Well, can we just agree that he made the worst foreign policy mistake in history?
Vietnam was probably worse.
Before I take that on, I also saw Brainster's comment about Chamberlain. My goof -- I meant "worst foreign policy mistake in
American history".
The thing about Vietnam is, it wasn't just one president's mistake. It really goes back to Eisenhower. In the mid-1950s we were paying about 80% of the cost of the French-Indochina war, according to Barbara Tuchman's
March of Folly. Kennedy inherited a huge commitment to Vietnam from Ike, and Johnson and Nixon inherited it from JFK. The whole war was one long "mission creep". Johnson put in military advisers, but it was clear they weren't going to stop the North Vietnamese. So he started sending small numbers of troops, and it grew from there.
In terms of size and overall cost, yes, of course Vietnam was a "bigger" mistake than Iraq.
But Vietnam was based on an honestly held opinion, not an outright lie about the facts. The opinion was the prediction of the "domino" effect ... that if Vietnam became a Communist country, other nations nearby would also become Communist.
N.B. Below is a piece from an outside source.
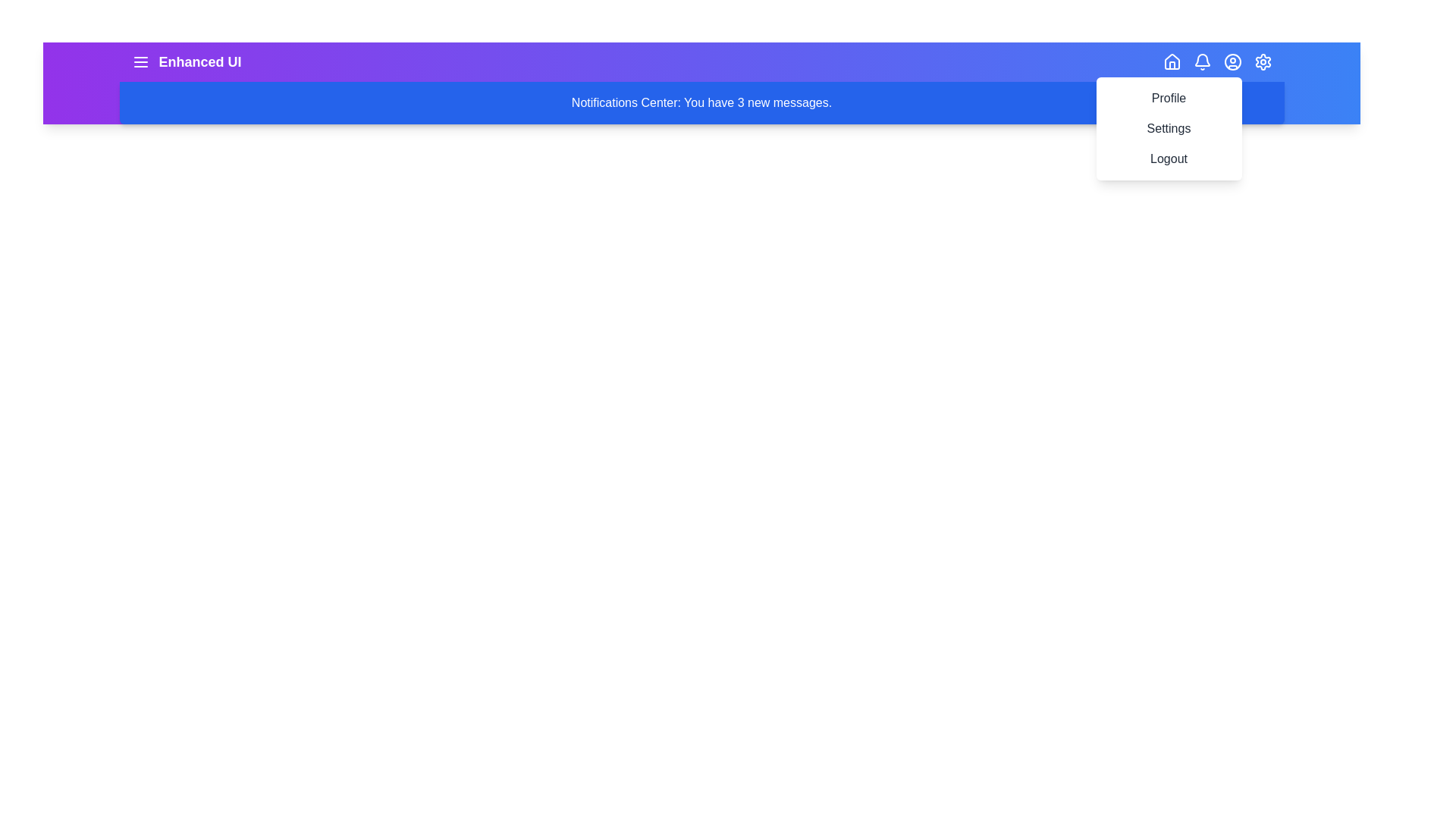  I want to click on the menu icon to open the navigation menu, so click(140, 61).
Looking back from the year 2010, that obviously didn't pan out. Vietnam did become Communist, but it's one of only four remaining countries on the planet with a Communist government. Cambodia became Communist in the aftermath, but only for a few years. I'm oversimplifying that history, of course. But today Cambodia is a constitutional monarchy. The "domino" theory didn't come to fruition.
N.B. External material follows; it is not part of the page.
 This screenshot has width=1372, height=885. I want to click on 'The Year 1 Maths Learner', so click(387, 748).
But the "domino" theory had a basis in fact that was fairly well supported. The Communists WERE trying to spread their now-discredited ideology to as many countries as possible. There WAS a danger that Vietnam's neighbors would become Communist countries. The real objection was, did that justify a monstrous investment of soldiers and weaponry by the U.S. in order to prevent it?
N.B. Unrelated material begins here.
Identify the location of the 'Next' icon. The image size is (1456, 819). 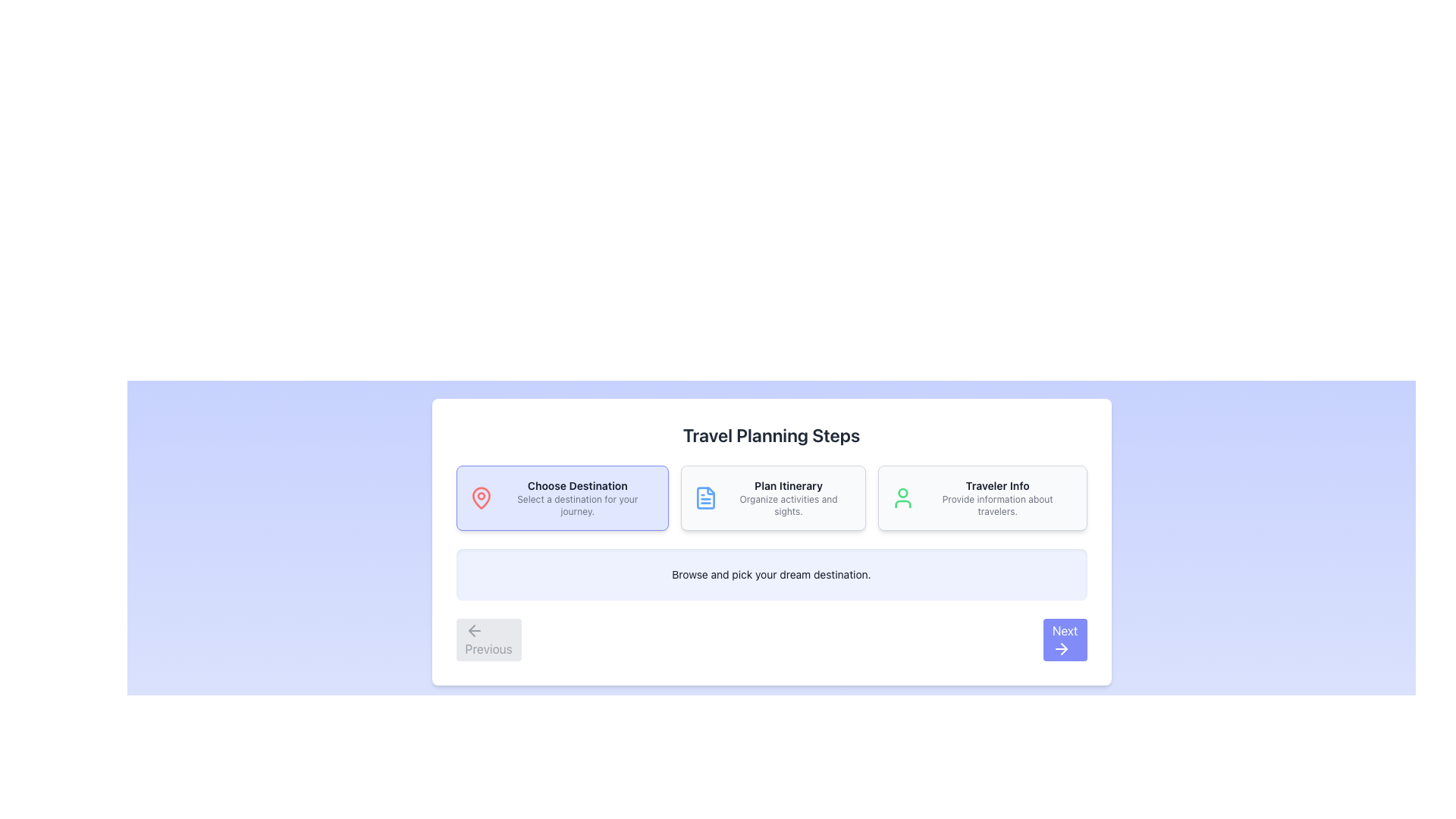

Almost forty years later, history has judged the Vietnam War a mistake. But it wasn't based on an outright lie, like Iraq.
People like Virus would like to forget the reason for the invasion and occupation of Iraq. Calling it "a genocidal rogue regime that was our enemy," he claims that we "brought democracy" to "the worst dictatorship in the region". Time will tell whether and how long that democracy takes root. The U.S. was deeply involved in the power-sharing deal that was just negotiated recently. When the Iraqis are on their own, who knows what will happen?
But the invasion wasn't sold to us as "bringing democracy to a bad dictatorship". That's just another outright lie. Besides, we don't just invade and occupy other countries because we don't like the way their governments treat their people, or there would be many, many other worthy candidates. We're Americans. We don't interfere in the affairs of other countries unless they threaten us. I have a neighbor who beats his children. Should I go down the street and kill him?
The reason we were told that we had to invade Iraq and topple Saddam was that he was a threat to the U.S. We were told:
- That he had large quantities of WMD, and that he was working on building an atomic bomb.
- That he had strong ties with Al Qaeda, and that he would give terrorists his WMD so they could attack the United States.
We were told that we were in DANGER if we didn't invade Iraq. We were told that "the smoking gun might come in the form of a mushroom cloud," remember?
Which was bunk then, and is bunk now.
There weren't any real WMD. They eventually found some old artillery shells with aging and inert sarin in them. But nothing even close to what Colin Powell told the world we would find.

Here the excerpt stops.